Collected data
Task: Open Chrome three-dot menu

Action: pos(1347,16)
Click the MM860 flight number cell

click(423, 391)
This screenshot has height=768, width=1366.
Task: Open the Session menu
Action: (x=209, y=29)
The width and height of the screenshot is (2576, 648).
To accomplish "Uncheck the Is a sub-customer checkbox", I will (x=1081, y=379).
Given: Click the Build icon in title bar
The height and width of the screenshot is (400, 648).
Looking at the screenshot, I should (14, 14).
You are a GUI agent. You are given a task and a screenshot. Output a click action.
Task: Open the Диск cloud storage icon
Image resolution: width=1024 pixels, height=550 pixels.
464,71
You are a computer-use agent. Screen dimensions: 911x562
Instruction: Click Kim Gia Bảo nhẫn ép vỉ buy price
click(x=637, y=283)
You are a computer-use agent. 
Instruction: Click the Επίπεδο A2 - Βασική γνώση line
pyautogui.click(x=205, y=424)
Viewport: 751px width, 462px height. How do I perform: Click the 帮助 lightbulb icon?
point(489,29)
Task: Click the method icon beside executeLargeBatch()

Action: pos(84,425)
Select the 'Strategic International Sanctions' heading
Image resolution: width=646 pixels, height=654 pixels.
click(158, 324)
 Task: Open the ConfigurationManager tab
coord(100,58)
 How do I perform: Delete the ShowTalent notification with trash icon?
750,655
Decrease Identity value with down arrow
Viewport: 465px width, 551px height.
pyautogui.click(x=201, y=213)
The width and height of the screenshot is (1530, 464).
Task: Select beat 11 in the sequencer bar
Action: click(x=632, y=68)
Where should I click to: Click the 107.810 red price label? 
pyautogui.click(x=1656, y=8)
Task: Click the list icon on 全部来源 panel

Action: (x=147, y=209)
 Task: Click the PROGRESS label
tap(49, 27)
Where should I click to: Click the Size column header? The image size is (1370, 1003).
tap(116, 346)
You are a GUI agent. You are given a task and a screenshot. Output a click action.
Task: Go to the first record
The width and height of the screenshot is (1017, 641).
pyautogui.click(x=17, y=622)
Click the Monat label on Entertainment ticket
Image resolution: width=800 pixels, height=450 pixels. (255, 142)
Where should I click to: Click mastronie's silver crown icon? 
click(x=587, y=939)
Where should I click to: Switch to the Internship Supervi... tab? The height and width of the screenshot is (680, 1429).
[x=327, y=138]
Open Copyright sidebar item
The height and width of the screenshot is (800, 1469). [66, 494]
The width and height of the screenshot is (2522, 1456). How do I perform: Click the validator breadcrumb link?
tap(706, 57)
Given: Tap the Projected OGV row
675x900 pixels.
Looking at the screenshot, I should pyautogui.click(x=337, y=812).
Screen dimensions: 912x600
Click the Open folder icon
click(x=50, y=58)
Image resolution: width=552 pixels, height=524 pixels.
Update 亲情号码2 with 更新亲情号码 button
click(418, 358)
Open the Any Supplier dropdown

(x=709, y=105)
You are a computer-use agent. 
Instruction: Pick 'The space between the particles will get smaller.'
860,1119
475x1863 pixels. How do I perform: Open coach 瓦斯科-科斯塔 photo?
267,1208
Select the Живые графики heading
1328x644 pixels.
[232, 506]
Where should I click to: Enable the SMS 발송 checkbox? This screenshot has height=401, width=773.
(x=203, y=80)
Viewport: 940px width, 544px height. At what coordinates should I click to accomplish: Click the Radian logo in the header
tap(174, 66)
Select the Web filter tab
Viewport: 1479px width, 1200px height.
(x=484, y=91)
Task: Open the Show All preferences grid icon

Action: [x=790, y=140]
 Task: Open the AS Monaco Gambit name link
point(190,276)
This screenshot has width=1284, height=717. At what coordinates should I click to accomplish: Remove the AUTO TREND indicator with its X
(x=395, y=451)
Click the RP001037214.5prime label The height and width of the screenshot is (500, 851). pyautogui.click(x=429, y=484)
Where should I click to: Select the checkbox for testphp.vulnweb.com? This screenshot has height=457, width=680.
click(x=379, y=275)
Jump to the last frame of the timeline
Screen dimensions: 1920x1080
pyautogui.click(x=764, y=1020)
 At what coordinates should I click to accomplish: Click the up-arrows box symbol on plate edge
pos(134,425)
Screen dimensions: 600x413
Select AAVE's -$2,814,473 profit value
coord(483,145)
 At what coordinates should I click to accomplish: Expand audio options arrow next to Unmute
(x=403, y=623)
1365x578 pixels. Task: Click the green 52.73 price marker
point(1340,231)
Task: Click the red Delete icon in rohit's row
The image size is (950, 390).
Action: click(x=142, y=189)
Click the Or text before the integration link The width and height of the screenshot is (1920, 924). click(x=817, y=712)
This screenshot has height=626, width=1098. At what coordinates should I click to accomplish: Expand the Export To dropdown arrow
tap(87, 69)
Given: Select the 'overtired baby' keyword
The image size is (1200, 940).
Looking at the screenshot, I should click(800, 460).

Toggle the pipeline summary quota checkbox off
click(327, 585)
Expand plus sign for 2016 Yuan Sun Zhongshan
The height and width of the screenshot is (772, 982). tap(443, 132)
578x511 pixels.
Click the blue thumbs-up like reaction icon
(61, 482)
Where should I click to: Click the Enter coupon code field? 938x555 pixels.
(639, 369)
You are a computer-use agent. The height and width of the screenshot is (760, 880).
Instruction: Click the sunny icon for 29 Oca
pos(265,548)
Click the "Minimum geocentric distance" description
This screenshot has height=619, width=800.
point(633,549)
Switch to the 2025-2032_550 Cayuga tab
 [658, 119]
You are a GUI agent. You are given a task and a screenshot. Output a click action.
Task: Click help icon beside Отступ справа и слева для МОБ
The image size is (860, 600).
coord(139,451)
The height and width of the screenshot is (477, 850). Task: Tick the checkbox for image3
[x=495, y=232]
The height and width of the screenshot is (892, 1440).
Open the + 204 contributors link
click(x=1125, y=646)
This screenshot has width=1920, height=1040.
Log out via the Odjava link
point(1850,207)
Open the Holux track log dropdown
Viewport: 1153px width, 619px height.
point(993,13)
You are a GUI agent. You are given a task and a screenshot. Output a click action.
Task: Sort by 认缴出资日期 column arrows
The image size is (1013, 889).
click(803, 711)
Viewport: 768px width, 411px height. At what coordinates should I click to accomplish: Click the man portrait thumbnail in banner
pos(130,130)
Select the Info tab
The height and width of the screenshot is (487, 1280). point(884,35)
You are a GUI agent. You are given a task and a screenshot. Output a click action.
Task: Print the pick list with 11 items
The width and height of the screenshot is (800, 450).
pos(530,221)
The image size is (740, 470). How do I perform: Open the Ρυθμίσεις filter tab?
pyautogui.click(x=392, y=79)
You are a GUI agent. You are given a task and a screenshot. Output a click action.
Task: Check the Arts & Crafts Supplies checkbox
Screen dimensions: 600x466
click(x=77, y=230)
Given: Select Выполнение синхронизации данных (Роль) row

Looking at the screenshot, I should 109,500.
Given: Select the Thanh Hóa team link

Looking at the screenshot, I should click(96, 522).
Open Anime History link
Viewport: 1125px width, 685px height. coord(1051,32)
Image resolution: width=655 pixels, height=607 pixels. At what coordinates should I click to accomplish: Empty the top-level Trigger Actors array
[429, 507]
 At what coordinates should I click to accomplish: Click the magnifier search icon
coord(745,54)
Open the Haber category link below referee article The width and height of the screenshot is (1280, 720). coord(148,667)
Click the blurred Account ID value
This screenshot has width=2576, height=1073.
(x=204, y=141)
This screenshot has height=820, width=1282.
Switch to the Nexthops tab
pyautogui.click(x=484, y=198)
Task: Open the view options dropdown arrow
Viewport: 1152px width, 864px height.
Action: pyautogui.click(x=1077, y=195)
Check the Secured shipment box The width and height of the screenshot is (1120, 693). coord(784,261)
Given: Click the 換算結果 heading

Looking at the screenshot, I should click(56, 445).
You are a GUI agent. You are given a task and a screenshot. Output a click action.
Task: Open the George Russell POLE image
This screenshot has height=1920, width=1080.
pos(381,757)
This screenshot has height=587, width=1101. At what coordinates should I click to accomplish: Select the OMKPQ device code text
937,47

_What to do:_ Each line from the first line of the entries up to and including the line containing "Given: Click the Build icon in title bar" should be transcribed exactly, with all other lines left out.

_Answer section:_
Task: Open Chrome three-dot menu

Action: pos(1347,16)
Click the MM860 flight number cell

click(423, 391)
This screenshot has height=768, width=1366.
Task: Open the Session menu
Action: (x=209, y=29)
The width and height of the screenshot is (2576, 648).
To accomplish "Uncheck the Is a sub-customer checkbox", I will (x=1081, y=379).
Given: Click the Build icon in title bar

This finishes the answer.